- _TO DO_:
1. Extract the passage from the text on hidden POW escape tools, starting at "But Winfrey’s operation" and ending at "were being doctored.".
2. Copy the records word for word, starting at their first line and ending at the line that contains "coord(985,519)", with both of those lines included.

─── DOCUMENT SEGMENT ───

Courtesy of Philip E. Orbanes. Click to enlarge.

Because keeping the secret of how escape tools were getting into the camps was paramount, only a few men ever knew how it was happening. Each POW camp had an escape committee that would receive the items, destroy the method of delivery by burning it in the barracks stove, and hide the tools away in false walls. “Ninety-nine percent of all the POWs had no idea of how the tools were getting into the camps,” Orbanes says. “If you and your buddies had a plan for an escape, you would go to the escape committee and present your idea. And if it was approved, they would issue you the tools you needed. So the POWs got what they needed to effectuate their plan, but they never knew how the tools got into the camp.”

THE AMERICAN EFFORT

When the United States entered the war, after the Japanese attacked Pearl Harbor on December 7, 1941, Hutton was tasked with training his American counterpart, Captain Robley Winfrey, in the art of concealing escape tools in ordinary looking stuff. Winfrey, a civil engineering professor at Iowa State, took a leave of absence to join the Army when the U.S. entered the war; he set up a large, secret operation, Military Intelligence Services—Escape and Evasion Section (MIS-X), on the grounds of Mount Vernon in Virginia. Winfrey came up with a number of ideas to supplement Hutton’s, and it wasn’t long before MIS-X was sending out Monopoly boards loaded with escape tools, too.

But Winfrey’s operation differed from Hutton’s in one very important way: He didn’t have a factory that was making complete escape kit boards for him. Instead, he had to send MIS-X staffers in civilian clothes to stores to buy the games. “They would bring the games back to their facility and steam off the gameboard labels,” Orbanes says. “Then they would cut the compartments in, put in the particular escape tools that they wanted inside that game, and then re-apply the label—they actually had to reverse engineer the glue that Parker used.” Not even Parker Brothers knew their boards were being doctored.

GAME OVER

The Germans had discovered a number of Clutty and Winfrey’s concealments, so the duo always had to be one step ahead of the enemy. When the Germans realized that the cribbage boards prisoners were receiving actually contained radio parts, Winfrey began hiding the parts in the cores of baseballs; it took four baseballs to conceal enough parts to build one radio. Table tennis, Snakes & Ladders, chess sets, and playing cards were used to get escape tools and maps into POW camps.

─── SUPPLIED ENTRIES ───

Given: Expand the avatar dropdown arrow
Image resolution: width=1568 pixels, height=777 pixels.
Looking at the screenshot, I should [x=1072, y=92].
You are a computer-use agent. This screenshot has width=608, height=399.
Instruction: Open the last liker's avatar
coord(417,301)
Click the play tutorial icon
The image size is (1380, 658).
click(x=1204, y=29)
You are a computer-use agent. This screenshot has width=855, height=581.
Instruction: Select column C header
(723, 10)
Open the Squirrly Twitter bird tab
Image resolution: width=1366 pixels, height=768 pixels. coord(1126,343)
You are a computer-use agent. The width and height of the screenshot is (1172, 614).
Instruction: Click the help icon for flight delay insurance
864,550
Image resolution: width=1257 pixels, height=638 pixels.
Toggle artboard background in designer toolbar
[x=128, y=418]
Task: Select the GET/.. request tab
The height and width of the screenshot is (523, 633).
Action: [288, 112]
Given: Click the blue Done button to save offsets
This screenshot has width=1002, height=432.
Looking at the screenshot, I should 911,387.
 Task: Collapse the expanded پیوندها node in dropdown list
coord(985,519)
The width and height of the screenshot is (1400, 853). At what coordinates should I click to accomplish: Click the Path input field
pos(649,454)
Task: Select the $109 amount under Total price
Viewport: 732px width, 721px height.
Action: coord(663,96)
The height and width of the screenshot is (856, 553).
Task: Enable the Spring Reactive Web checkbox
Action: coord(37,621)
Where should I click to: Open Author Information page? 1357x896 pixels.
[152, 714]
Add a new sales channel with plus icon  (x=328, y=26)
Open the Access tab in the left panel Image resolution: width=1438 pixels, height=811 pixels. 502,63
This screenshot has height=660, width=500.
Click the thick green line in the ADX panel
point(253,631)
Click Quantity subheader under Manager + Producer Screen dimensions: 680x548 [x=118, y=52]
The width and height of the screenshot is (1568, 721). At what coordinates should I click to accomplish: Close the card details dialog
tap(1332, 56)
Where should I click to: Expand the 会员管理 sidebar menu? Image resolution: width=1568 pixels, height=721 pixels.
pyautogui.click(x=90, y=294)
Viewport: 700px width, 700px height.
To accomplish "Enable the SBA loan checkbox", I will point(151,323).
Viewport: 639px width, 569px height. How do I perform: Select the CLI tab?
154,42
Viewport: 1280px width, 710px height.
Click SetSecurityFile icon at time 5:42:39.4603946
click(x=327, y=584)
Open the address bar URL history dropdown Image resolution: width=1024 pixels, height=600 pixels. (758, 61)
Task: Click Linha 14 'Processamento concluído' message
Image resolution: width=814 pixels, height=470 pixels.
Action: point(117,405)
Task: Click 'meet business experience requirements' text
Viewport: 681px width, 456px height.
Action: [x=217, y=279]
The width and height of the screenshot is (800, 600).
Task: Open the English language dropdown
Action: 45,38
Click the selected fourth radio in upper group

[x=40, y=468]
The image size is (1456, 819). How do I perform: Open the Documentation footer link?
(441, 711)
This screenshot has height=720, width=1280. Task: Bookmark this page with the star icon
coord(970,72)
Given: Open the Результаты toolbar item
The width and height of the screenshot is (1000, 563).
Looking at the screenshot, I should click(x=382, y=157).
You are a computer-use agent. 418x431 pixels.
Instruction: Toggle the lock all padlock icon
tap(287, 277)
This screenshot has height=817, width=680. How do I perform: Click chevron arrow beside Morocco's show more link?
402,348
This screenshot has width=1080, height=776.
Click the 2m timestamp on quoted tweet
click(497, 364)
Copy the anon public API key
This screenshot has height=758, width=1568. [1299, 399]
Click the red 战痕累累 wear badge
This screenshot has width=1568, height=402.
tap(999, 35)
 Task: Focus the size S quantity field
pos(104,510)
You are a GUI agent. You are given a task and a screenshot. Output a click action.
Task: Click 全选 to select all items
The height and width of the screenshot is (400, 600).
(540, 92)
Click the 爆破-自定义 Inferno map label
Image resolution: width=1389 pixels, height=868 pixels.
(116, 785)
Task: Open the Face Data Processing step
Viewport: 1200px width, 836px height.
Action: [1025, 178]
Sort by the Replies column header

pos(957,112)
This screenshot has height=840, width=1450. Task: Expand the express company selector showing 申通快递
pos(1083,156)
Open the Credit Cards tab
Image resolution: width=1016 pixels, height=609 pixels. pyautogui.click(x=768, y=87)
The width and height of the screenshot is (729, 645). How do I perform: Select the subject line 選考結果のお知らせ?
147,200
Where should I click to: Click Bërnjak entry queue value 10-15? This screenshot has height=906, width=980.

───

- _ANSWERS FOR THE TASKS_:
1.
But Winfrey’s operation differed from Hutton’s in one very important way: He didn’t have a factory that was making complete escape kit boards for him. Instead, he had to send MIS-X staffers in civilian clothes to stores to buy the games. “They would bring the games back to their facility and steam off the gameboard labels,” Orbanes says. “Then they would cut the compartments in, put in the particular escape tools that they wanted inside that game, and then re-apply the label—they actually had to reverse engineer the glue that Parker used.” Not even Parker Brothers knew their boards were being doctored.

2.
Given: Expand the avatar dropdown arrow
Image resolution: width=1568 pixels, height=777 pixels.
Looking at the screenshot, I should [x=1072, y=92].
You are a computer-use agent. This screenshot has width=608, height=399.
Instruction: Open the last liker's avatar
coord(417,301)
Click the play tutorial icon
The image size is (1380, 658).
click(x=1204, y=29)
You are a computer-use agent. This screenshot has width=855, height=581.
Instruction: Select column C header
(723, 10)
Open the Squirrly Twitter bird tab
Image resolution: width=1366 pixels, height=768 pixels. coord(1126,343)
You are a computer-use agent. The width and height of the screenshot is (1172, 614).
Instruction: Click the help icon for flight delay insurance
864,550
Image resolution: width=1257 pixels, height=638 pixels.
Toggle artboard background in designer toolbar
[x=128, y=418]
Task: Select the GET/.. request tab
The height and width of the screenshot is (523, 633).
Action: [288, 112]
Given: Click the blue Done button to save offsets
This screenshot has width=1002, height=432.
Looking at the screenshot, I should 911,387.
 Task: Collapse the expanded پیوندها node in dropdown list
coord(985,519)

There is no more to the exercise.